• **Source information**:
○ ○ ○ ○

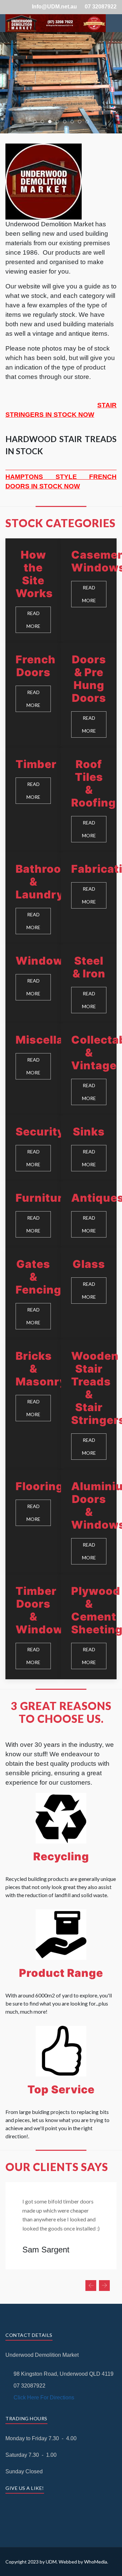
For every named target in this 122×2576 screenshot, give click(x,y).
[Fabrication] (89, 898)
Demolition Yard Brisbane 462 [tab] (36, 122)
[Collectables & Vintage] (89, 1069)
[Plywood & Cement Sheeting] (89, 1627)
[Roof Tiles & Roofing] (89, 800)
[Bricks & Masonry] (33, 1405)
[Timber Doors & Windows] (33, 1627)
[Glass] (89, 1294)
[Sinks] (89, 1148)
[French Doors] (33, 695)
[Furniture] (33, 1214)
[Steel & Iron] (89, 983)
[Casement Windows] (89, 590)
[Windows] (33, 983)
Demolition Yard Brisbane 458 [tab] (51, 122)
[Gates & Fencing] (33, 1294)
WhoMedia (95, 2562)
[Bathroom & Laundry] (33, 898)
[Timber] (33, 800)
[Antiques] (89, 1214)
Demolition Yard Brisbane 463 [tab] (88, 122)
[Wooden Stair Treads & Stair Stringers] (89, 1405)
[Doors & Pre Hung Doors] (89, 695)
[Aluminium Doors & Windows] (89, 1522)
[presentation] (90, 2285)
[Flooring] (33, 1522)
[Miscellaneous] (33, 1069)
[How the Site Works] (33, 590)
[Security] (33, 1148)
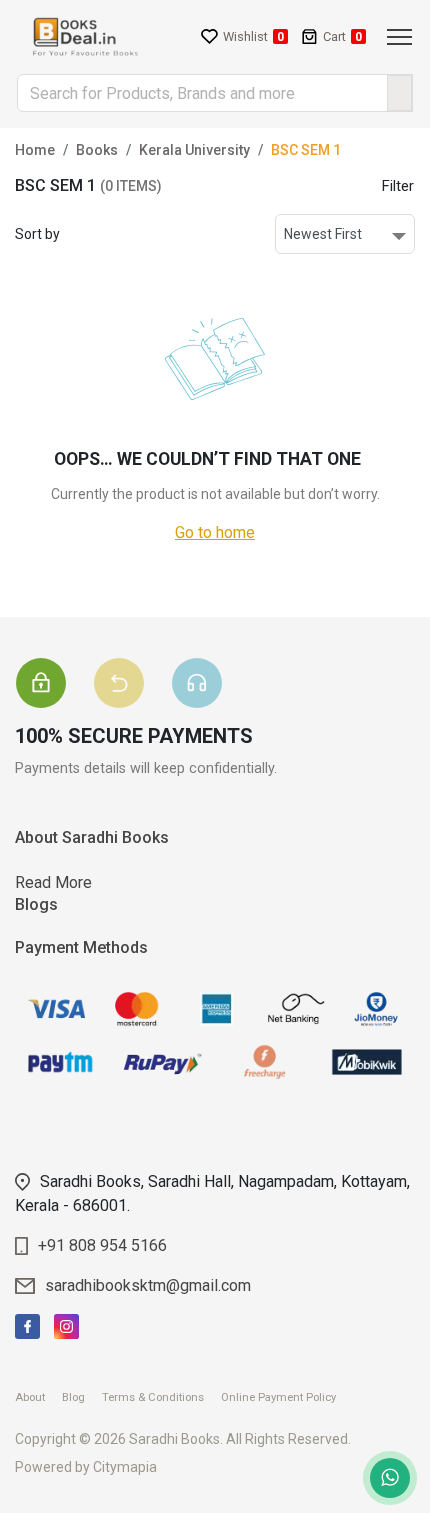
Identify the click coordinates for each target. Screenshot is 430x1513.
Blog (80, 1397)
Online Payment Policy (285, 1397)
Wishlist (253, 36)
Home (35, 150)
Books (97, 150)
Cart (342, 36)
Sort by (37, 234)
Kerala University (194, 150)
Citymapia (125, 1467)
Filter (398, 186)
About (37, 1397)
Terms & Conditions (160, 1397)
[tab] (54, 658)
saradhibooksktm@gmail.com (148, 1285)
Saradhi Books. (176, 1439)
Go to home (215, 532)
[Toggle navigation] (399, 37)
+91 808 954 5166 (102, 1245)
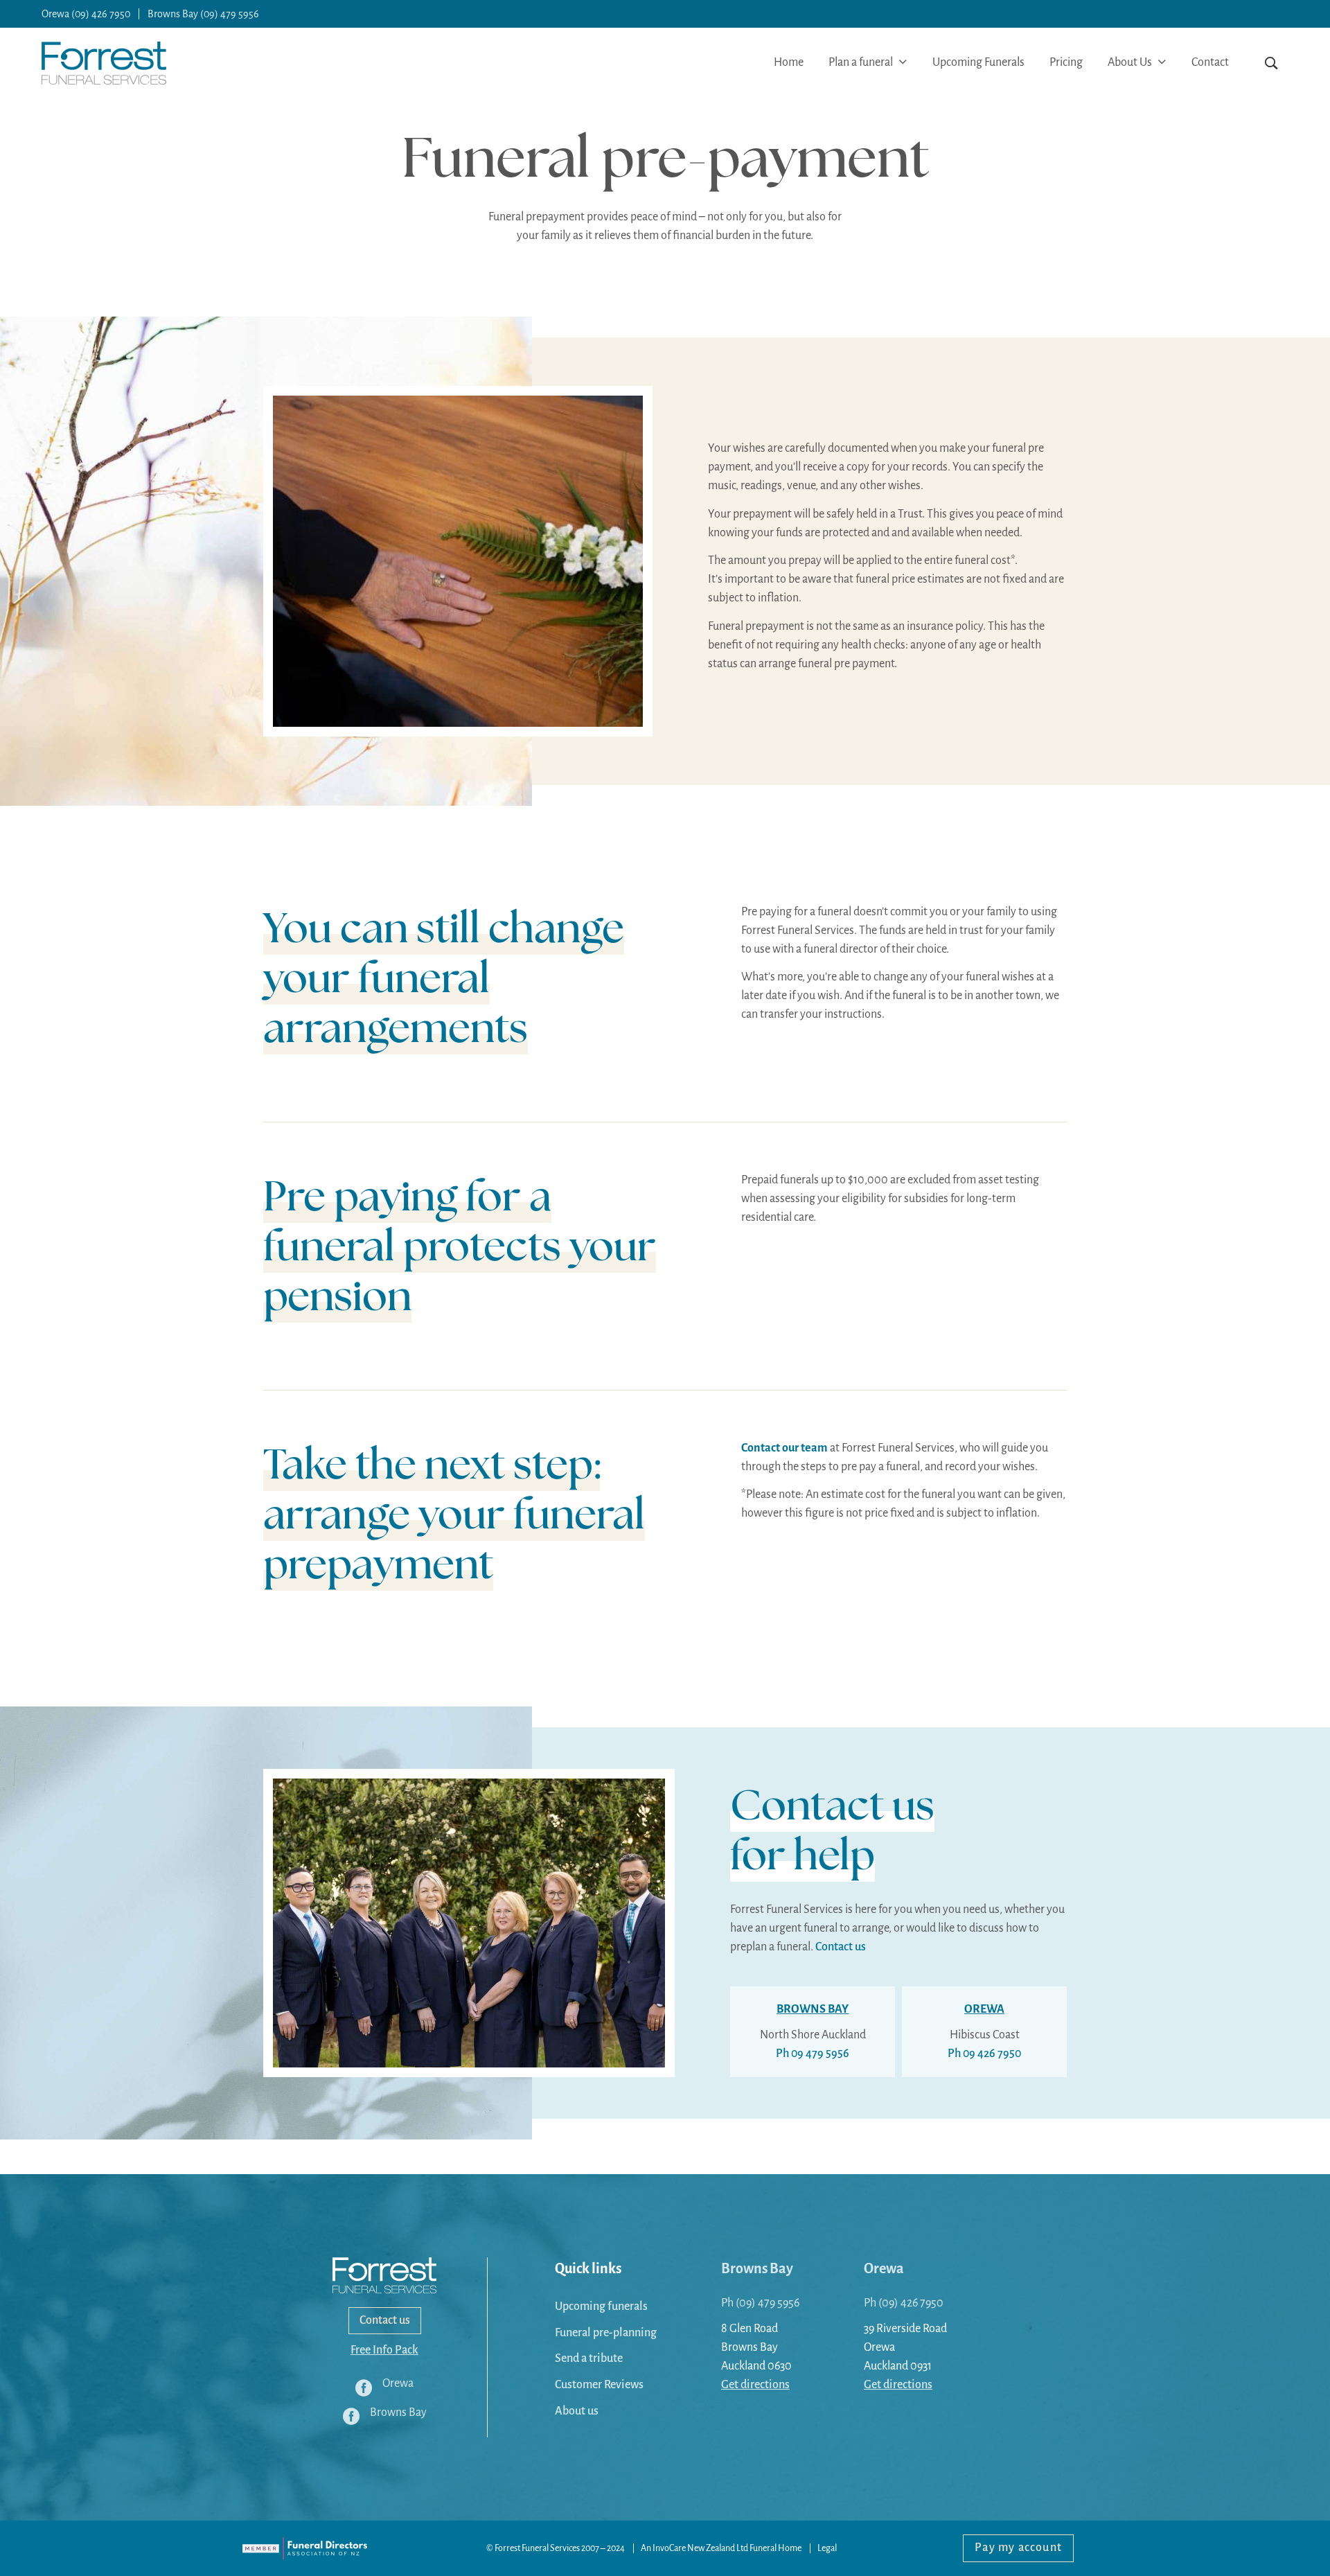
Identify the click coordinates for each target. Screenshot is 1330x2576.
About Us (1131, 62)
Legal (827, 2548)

○ ○ ○ ○

• **Task instructions**: Every line between the start of the listing and the line containing "[Roof Tiles & Roofing] (89, 800)", both ends counted, needs to be printed exactly, minus the pictures.

• **Reply to the exercise**:
For every named target in this 122×2576 screenshot, give click(x,y).
[Fabrication] (89, 898)
Demolition Yard Brisbane 462 [tab] (36, 122)
[Collectables & Vintage] (89, 1069)
[Plywood & Cement Sheeting] (89, 1627)
[Roof Tiles & Roofing] (89, 800)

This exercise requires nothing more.